◆ Problem to solve: Going line by line through the records below, write out everything starting with the line containing "Where should I click to: Click the URL" and going on through the line containing "Where should I click to: Click the reblog", exactly and inclusively. Pictures do not go in.

◆ Data supplied:
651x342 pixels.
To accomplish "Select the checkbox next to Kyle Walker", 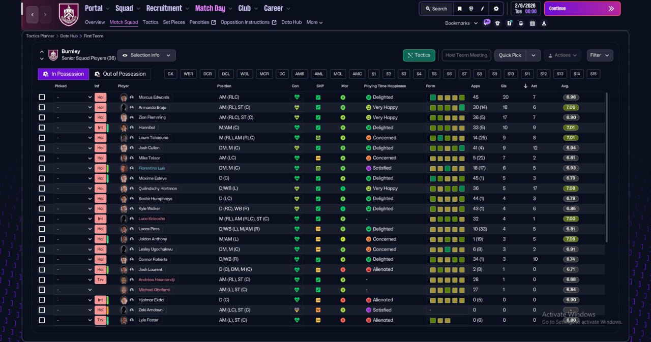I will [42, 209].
* * *
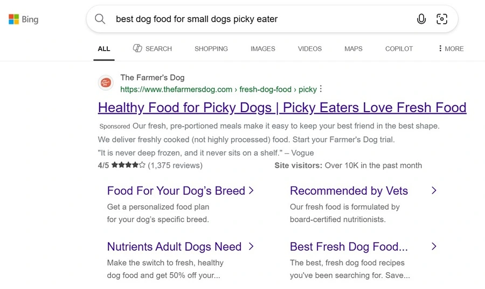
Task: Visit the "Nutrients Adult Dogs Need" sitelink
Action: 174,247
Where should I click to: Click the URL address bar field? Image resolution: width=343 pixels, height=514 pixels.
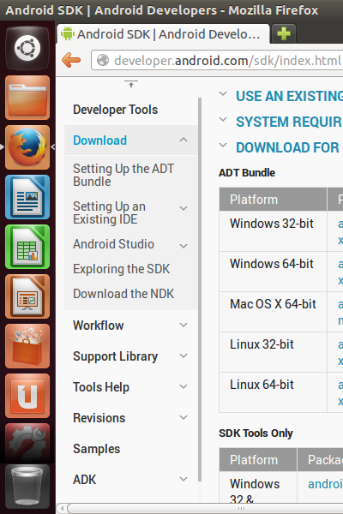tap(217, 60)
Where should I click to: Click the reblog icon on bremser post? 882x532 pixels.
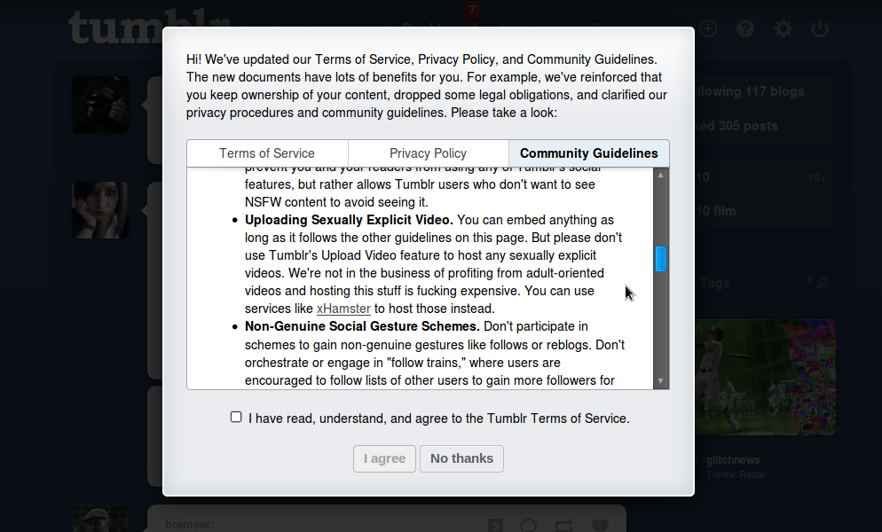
...
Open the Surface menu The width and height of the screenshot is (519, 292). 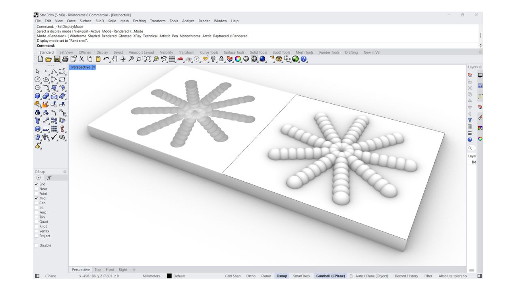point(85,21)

◆ Exercise response:
Where should I click to: Click the URL address bar field? Image resolution: width=343 pixels, height=514 pixels.
tap(217, 60)
Where should I click to: Click the reblog icon on bremser post? 882x532 pixels.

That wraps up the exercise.